Earlier this week, a vulnerability was found in the IIS FTP server.  We have been working with security teams across Microsoft to research the issue and formulate a response to best protect our customers.

Unfortunately, this finder chose to release the details of the vulnerability directly to the public instead of bringing it to our attention first.  When this happens, we have competing priorities:  We want to research the issue as thoroughly as we can.  And at the same time, we want to get information out to our customers as soon as possible so that they can protect themselves.

In response to this issue, Microsoft issued Microsoft Security Advisory (975191) on Tuesday.

Earlier today, this same finder released information for a second vulnerability in the IIS FTP server.  Again, the finder chose to release his information directly to the public.  While this new finding is a different issue, the impact, migitations and workarounds are very similar to the first issue; similar enough that both issues are now addressed in the above advisory.

One significant difference is that different versions of FTP are affected in different ways.  This has resulted in some confusion about determining whether a particular server is vulnerable or not.  I will now attempt to clear up some of that confusion.  Note that the primary source of information on the details is the security advisory.  I will not discuss those details here.

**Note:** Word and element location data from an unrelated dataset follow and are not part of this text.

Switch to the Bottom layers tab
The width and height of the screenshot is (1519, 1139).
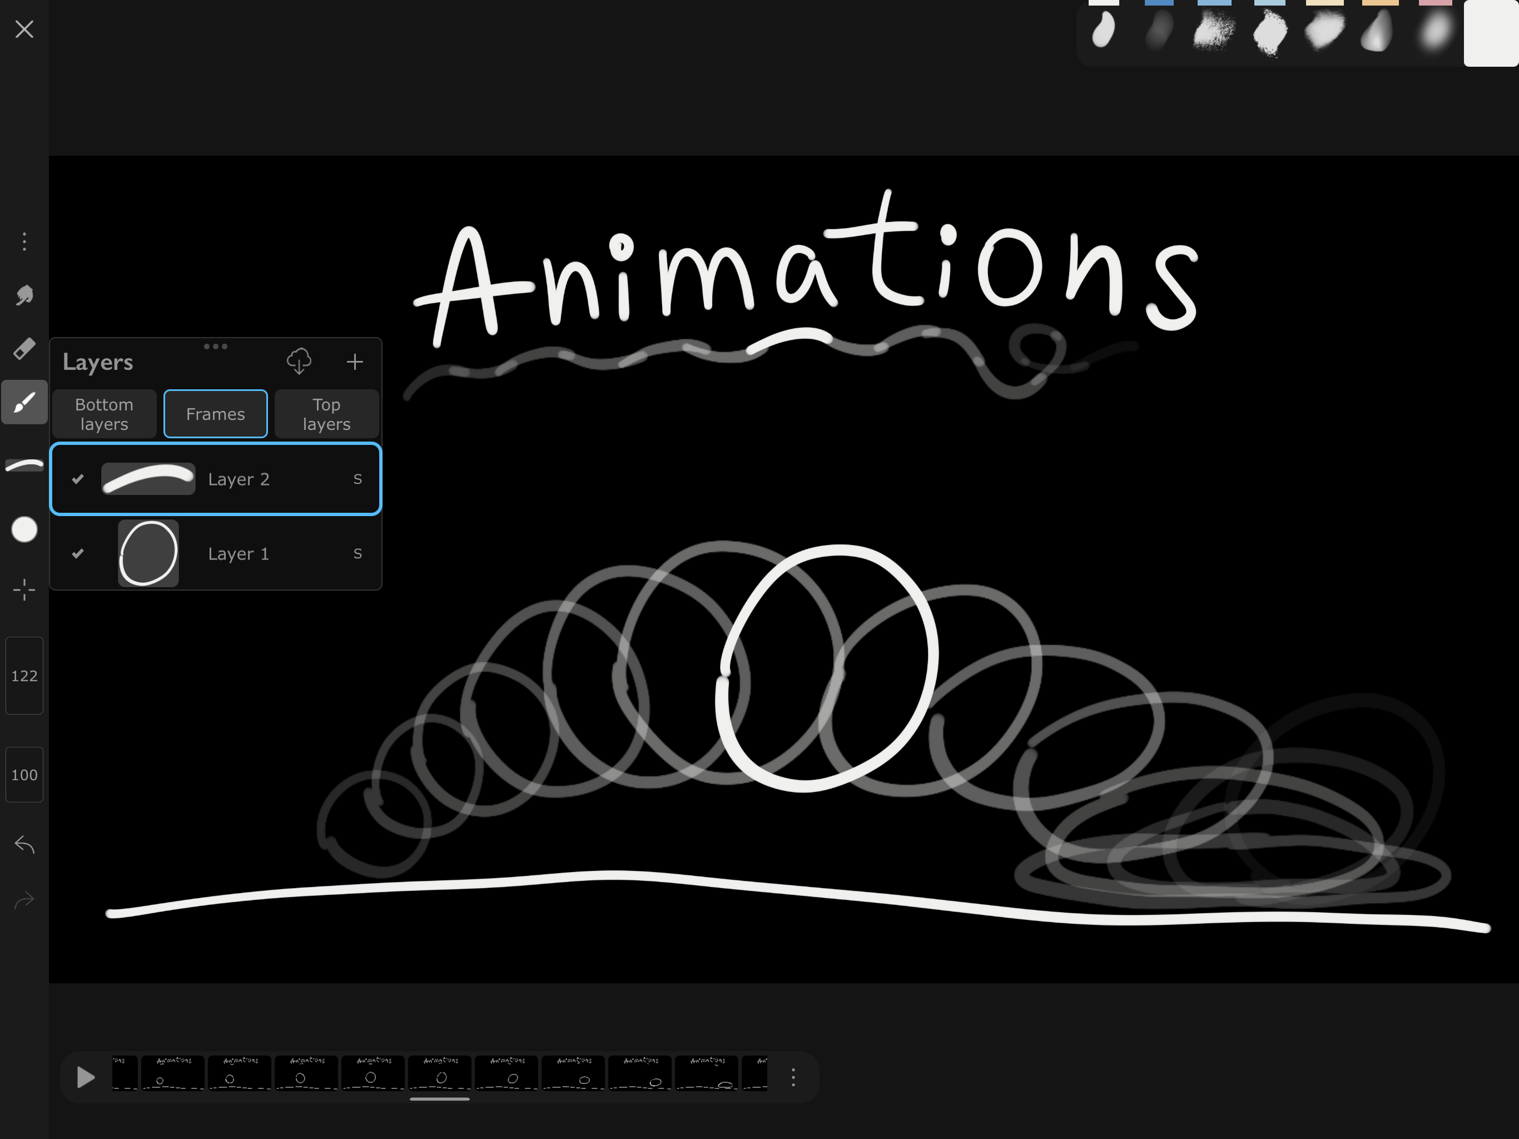[104, 414]
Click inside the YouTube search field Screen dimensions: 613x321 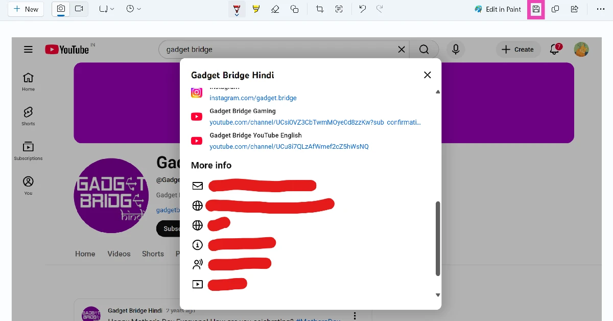(x=281, y=49)
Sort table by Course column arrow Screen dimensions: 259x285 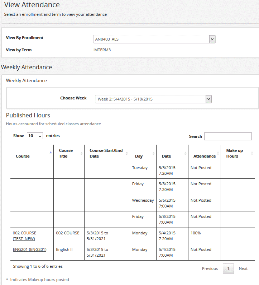coord(51,153)
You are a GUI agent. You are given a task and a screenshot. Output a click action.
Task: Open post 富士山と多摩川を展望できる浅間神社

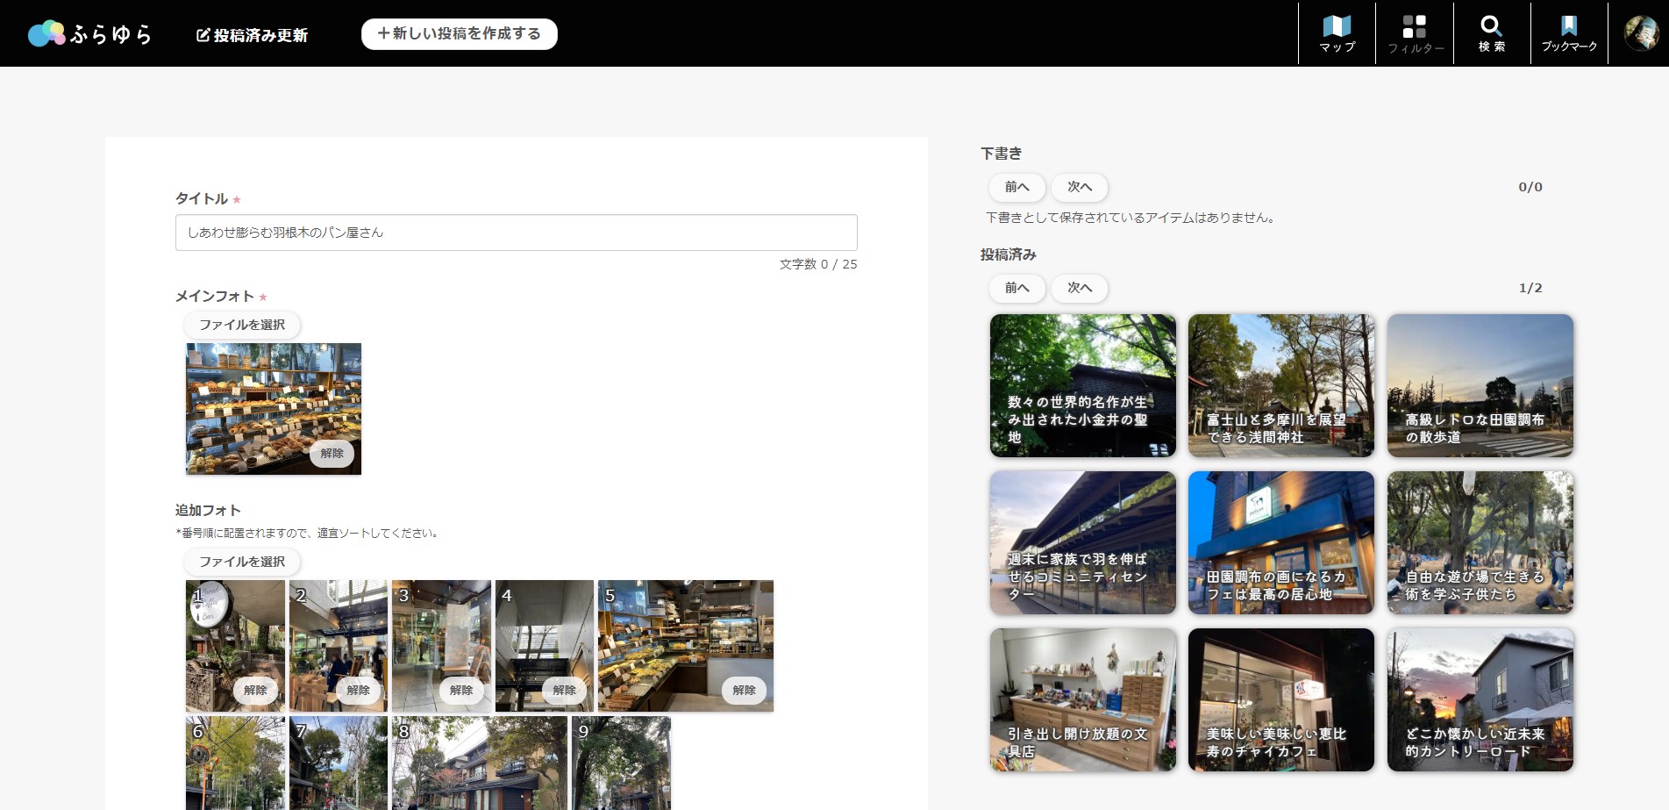1281,385
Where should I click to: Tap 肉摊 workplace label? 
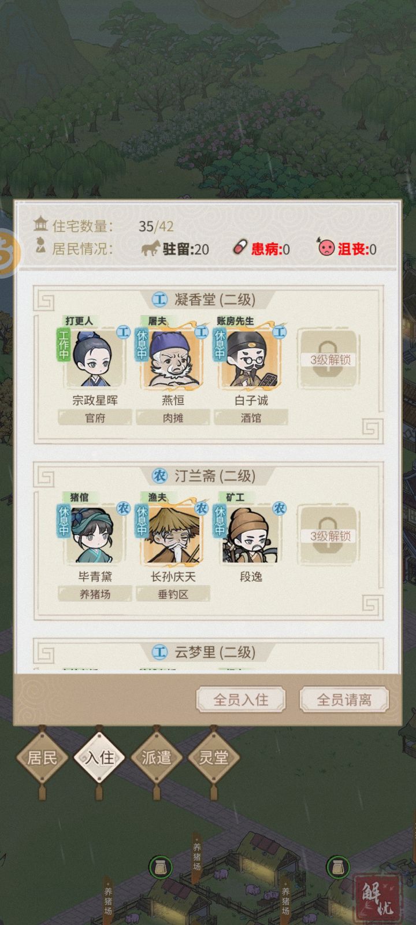173,417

I will cover the most straightforward cases first:

  • Windows 2000 includes IIS 5.0, which includes FTP 5.0.  All of the issues in the security apply to this version of the FTP server.
  • Windows XP includes IIS 5.1, which includes FTP 5.1.  All of the issues in the security advisory apply to this version of the FTP server.
  • Windows 7 and Windows 2008 R2 both include IIS 7.5, which includes FTP 7.5.  None of the issues in the security advisory apply to this version of the FTP server.  It is unaffected by both these vulnerabilities.

The confusion arises with Windows 2003, Vista and Windows 2008.  Windows 2003 contains IIS 6.0; Vista and Windows 2008 contain IIS 7.0.  All of these platforms contain a version of FTP that we call FTP 6.0.

Only it’s not quite that simple. 

We did some maintenance to FTP 6.0 between Windows 2003 and Vista.  As a result of this work, the first of this week’s two findings applies only to the older flavor that ships with IIS 6.  The second of this week’s findings apply to FTP 6.0 on all 3 Windows versions.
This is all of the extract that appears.